STATED EXERCISE A:
Answer the following from the essay about the election:
(i) At what company did the writer once unload a trailer?
(ii) Which team is the writer a fan of?
(iii) At which store did the writer see a very loud cluster of people exulting?

++++ SUPPLIED TEXT ++++

Because Pessimists Never Even Try

Today, because I'm very lucky to have a job with flexible hours and not in a factory where I have to physically punch in and out to even go to the bathroom, or an Amazon warehouse, or like when I worked at UPS when I was unloading a trailer as fast as I could with a tiny man with very large biceps screaming at me to go faster, I took a little break and went to a couple of stores to see if anyone was selling an NES Classic early. Nobody was, by the way, but I found someone who put me on a list so I'm good. We can all relax.

Anyway, that's not what I was getting at but it was a nice little distraction for just a second from the fact that I have cried at least 4 times each day for the past two days. I don't need to get into it because you either agree with me and have cried, or you don't and you think it's as hilarious that we are crying as liberals thought it was when people were crying at Mitt Romney's election parties. It's funny, I get it. It's funny to watch people who are so used to getting their own way lose for once. It is the lifeblood of being a Raiders fan, that feeling. We win so rarely, and here in the West we live under the shadow of Broncos fans' smugness, that when we won it's hard not to revel in those defeated, distant stares.

Everyone has been using sports metaphors for this, and it's easy to say that people have just organized into teams and root for their teams, but just like most easy explanations, I don't buy it. I don't buy it anymore than I do that Hillary Clinton lost because of emails.

While I was out in some stores, I saw little clusters of people between various aisles, including one very loud cluster at the DI, who were exulting. I heard this at work yesterday, too. People who are ecstatic that Hillary Clinton lost. People who hate her more than any single person on this planet.

Here's how I felt: I felt like I was in an occupied country. I considered talking to a manager at DI until I found a cluster of managers giggling about how wrong the liberal media was about the predicted outcome of the election. It felt like a part of a secret resistance force with the knowledge that if I spoke up, I'd be reported and put on a list. 

And then I realized that's how these folks have felt under an Obama presidency. They have felt in the last 8 years that they don't have a president who cares about them. They have spent 8 years genuinely worried that there would be no safe country for their children. These are the people who have been predicting a global economic tragedy that would lead to World War III, tent cities, and fascism. Sounds like my Facebook feed right now.

Is this true? I don't think so. That's why I voted for Hillary. But on a very significant level, it doesn't matter. We can talk all day long about the realities of all of this and show statistics about job growth and murder rates and Gross Domestic Product (I don't know why we spend so much time talking about our sewer system but whatever). We can talk about how wrong they are, and how they've been duped by Fox News and later Breitbart. We can use charts that show that illegal immigrants commit fewer crimes given their proportion of the population than natural citizens. We can talk about how black people don't all live in the projects, that in fact most of them live in suburbs, and those suburbs are nice places to live. Or we can talk about this reality: our country elected Donald Trump to be its president because enough people who lived here felt like they were under siege.

++++ RECORDS ++++

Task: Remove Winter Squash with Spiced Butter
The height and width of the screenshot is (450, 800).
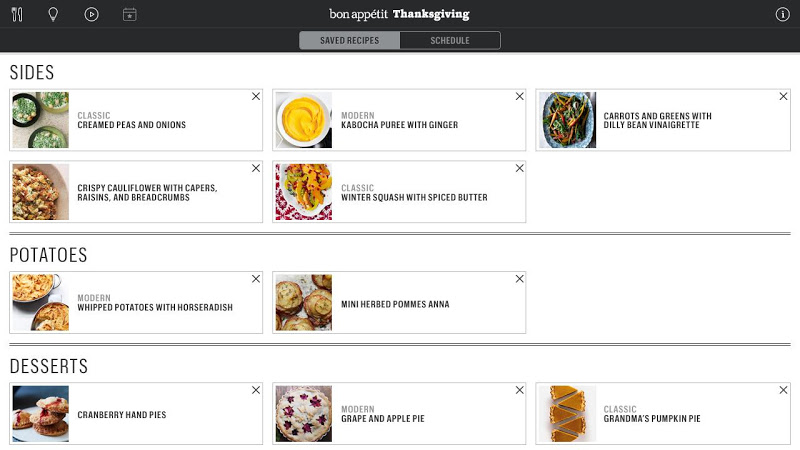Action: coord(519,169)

++++
++++ RECORDS ++++

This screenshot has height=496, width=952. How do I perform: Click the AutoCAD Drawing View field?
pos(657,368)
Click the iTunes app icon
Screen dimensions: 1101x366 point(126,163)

++++

STATED EXERCISE B: In the records, rewrite the lines starting at the one containing "This screenshot has" and ending at the one containing "Screen dimensions: 1101x366 point(126,163)", substituting "box" for "field" and leaving all else unchanged.

OUTPUT A:
(i) UPS
(ii) The Raiders
(iii) The DI

OUTPUT B:
This screenshot has height=496, width=952. How do I perform: Click the AutoCAD Drawing View box?
pos(657,368)
Click the iTunes app icon
Screen dimensions: 1101x366 point(126,163)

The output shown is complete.